***** STORED DATA *****
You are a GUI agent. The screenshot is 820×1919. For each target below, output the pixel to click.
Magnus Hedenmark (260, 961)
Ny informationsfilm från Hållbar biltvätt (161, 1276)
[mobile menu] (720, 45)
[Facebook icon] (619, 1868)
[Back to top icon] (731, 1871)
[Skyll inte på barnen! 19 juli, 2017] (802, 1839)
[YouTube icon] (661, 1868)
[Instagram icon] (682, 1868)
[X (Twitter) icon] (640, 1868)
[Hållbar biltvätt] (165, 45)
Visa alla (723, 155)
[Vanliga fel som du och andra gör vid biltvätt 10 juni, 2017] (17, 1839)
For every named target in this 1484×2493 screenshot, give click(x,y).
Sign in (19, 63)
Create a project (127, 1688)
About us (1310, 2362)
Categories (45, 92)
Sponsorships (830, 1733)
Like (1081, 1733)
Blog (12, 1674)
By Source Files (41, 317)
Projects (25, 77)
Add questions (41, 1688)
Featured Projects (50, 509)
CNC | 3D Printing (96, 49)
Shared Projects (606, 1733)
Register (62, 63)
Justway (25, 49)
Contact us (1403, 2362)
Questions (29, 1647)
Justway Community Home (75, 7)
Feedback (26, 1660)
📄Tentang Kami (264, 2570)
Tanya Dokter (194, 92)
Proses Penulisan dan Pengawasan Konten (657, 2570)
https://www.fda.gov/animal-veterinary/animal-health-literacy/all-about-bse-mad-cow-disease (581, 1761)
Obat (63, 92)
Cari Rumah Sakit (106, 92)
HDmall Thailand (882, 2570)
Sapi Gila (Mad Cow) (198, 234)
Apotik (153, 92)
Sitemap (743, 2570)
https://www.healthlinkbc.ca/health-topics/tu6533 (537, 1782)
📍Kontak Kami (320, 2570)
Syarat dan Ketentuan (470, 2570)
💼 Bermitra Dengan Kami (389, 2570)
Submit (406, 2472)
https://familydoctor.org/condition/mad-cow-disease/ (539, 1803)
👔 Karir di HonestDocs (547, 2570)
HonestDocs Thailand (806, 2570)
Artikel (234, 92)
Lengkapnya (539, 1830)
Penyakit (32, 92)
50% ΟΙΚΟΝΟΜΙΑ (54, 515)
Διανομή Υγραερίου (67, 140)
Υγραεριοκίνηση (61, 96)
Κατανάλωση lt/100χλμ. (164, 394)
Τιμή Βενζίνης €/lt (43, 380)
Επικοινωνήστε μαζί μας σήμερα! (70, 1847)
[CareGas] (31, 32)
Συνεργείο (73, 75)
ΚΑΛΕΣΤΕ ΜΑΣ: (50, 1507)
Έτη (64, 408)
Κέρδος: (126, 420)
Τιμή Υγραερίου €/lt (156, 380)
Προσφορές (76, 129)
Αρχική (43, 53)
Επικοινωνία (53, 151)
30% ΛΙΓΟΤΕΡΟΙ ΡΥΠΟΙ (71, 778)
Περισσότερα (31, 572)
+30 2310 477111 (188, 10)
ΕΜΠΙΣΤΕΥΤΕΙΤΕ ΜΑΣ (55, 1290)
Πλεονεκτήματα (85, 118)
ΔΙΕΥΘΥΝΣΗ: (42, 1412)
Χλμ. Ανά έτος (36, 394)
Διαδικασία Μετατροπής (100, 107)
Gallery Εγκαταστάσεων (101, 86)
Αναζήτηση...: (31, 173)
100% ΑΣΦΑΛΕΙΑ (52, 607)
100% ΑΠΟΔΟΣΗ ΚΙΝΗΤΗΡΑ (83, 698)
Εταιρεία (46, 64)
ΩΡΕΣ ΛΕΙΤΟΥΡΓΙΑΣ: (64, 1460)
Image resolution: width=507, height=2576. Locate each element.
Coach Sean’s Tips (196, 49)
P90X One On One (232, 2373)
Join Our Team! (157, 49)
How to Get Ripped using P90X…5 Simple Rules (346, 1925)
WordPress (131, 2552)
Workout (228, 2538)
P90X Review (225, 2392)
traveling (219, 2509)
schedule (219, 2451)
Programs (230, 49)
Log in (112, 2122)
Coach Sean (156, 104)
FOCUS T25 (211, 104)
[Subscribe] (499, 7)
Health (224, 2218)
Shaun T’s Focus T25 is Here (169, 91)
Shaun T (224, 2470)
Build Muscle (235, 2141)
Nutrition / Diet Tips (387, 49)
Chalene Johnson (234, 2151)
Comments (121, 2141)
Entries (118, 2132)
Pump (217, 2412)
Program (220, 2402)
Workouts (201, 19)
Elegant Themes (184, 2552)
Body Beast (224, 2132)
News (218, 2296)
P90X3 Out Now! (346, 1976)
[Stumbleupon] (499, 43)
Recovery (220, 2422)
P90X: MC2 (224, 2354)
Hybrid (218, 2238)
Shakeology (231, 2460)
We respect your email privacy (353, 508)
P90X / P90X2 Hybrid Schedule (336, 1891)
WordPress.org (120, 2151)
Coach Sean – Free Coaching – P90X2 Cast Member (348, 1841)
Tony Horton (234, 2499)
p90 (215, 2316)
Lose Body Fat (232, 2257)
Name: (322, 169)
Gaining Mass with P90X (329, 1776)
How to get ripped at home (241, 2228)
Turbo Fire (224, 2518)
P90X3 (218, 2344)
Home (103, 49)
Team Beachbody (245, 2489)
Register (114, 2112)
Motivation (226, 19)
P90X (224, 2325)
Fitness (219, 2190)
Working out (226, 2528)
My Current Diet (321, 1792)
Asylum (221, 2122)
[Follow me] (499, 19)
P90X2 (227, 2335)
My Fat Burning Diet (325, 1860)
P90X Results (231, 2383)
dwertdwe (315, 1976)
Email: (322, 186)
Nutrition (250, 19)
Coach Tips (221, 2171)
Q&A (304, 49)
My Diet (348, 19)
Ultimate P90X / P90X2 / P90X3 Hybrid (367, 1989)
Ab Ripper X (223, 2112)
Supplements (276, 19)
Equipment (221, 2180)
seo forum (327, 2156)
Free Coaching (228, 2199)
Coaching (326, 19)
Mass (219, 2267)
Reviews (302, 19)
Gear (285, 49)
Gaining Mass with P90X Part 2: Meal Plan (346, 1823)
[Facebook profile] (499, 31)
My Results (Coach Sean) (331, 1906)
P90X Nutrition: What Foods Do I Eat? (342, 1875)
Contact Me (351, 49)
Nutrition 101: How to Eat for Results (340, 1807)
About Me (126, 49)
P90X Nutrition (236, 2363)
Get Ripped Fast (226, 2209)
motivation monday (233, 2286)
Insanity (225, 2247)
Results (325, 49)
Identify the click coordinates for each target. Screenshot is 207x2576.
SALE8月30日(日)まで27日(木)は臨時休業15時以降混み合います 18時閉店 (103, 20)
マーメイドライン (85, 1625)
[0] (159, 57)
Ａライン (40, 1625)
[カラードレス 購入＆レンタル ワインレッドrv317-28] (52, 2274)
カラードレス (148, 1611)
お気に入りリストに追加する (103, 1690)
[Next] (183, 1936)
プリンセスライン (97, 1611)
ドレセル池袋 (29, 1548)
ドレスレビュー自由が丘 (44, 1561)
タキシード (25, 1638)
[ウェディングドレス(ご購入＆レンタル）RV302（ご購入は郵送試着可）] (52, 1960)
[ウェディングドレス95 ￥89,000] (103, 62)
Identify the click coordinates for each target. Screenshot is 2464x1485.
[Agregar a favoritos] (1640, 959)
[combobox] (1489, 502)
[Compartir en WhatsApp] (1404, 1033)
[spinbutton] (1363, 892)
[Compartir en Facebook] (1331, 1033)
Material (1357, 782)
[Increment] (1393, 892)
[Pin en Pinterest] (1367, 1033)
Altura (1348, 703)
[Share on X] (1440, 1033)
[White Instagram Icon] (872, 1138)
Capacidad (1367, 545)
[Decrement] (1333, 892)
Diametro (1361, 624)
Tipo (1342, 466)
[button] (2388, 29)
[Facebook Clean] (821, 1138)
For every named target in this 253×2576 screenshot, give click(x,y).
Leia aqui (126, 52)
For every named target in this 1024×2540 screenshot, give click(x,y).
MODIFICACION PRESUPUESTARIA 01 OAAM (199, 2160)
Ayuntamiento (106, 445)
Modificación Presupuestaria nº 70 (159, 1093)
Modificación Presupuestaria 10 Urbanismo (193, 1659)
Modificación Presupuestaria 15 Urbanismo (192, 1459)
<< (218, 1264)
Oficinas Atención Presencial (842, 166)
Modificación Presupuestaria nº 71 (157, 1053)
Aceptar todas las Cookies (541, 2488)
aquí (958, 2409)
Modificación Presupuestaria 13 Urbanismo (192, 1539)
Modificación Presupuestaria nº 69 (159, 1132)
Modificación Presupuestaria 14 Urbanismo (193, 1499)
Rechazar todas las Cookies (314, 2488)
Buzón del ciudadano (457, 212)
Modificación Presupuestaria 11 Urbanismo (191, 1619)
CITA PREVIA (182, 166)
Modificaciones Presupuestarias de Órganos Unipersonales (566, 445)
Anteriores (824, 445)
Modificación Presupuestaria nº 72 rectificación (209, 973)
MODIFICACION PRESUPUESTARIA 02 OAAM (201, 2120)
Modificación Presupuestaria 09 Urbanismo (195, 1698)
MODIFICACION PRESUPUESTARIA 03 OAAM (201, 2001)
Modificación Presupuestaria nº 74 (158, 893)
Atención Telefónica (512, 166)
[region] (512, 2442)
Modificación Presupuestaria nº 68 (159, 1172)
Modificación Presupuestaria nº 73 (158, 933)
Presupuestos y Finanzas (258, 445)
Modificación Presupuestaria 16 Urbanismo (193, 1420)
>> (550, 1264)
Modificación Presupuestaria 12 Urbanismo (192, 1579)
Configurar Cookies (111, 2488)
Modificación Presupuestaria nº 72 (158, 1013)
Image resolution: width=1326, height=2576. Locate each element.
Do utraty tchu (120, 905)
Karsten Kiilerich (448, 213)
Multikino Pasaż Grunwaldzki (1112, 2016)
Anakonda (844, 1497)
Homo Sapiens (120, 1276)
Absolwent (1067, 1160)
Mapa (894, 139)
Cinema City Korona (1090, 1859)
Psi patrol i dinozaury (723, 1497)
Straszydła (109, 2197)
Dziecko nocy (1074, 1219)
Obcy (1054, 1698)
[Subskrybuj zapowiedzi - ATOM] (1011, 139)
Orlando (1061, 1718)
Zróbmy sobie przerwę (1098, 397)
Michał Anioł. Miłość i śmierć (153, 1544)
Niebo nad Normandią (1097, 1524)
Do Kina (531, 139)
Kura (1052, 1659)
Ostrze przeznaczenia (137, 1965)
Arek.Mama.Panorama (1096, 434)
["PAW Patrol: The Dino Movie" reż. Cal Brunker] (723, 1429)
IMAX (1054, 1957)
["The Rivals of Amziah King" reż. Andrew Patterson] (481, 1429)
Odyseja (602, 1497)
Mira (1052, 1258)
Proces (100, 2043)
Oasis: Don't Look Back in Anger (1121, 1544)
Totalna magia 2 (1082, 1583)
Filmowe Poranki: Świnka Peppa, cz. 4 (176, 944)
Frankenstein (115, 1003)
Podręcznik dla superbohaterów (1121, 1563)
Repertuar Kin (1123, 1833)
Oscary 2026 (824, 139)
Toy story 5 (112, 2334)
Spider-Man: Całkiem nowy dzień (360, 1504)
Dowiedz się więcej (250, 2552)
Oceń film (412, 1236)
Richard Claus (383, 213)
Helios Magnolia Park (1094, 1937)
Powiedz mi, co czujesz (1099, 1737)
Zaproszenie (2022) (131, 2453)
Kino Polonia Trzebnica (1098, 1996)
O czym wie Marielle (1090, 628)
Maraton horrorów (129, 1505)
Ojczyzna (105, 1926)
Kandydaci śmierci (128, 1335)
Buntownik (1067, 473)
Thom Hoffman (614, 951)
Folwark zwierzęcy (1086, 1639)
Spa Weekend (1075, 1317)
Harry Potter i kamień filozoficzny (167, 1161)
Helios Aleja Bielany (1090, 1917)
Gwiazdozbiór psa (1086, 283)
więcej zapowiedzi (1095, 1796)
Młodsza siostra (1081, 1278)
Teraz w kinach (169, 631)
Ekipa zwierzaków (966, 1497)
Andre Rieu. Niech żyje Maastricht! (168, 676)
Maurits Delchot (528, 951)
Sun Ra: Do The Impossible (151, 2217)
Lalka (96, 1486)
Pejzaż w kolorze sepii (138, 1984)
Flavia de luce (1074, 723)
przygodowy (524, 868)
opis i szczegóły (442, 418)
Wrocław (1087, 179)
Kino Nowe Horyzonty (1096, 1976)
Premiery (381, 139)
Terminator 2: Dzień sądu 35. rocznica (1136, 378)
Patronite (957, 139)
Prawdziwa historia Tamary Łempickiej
*****
Set down precisely the lines above between the line holding "MODIFICACION PRESUPUESTARIA 02" and the line holding "Modificación Presupuestaria nº 68 (159, 1172)", inclusive, and nothing beyond them.

ANSWER SECTION:
MODIFICACION PRESUPUESTARIA 02 OAAM (201, 2120)
Modificación Presupuestaria 09 Urbanismo (195, 1698)
MODIFICACION PRESUPUESTARIA 03 OAAM (201, 2001)
Modificación Presupuestaria nº 74 (158, 893)
Atención Telefónica (512, 166)
[region] (512, 2442)
Modificación Presupuestaria nº 68 (159, 1172)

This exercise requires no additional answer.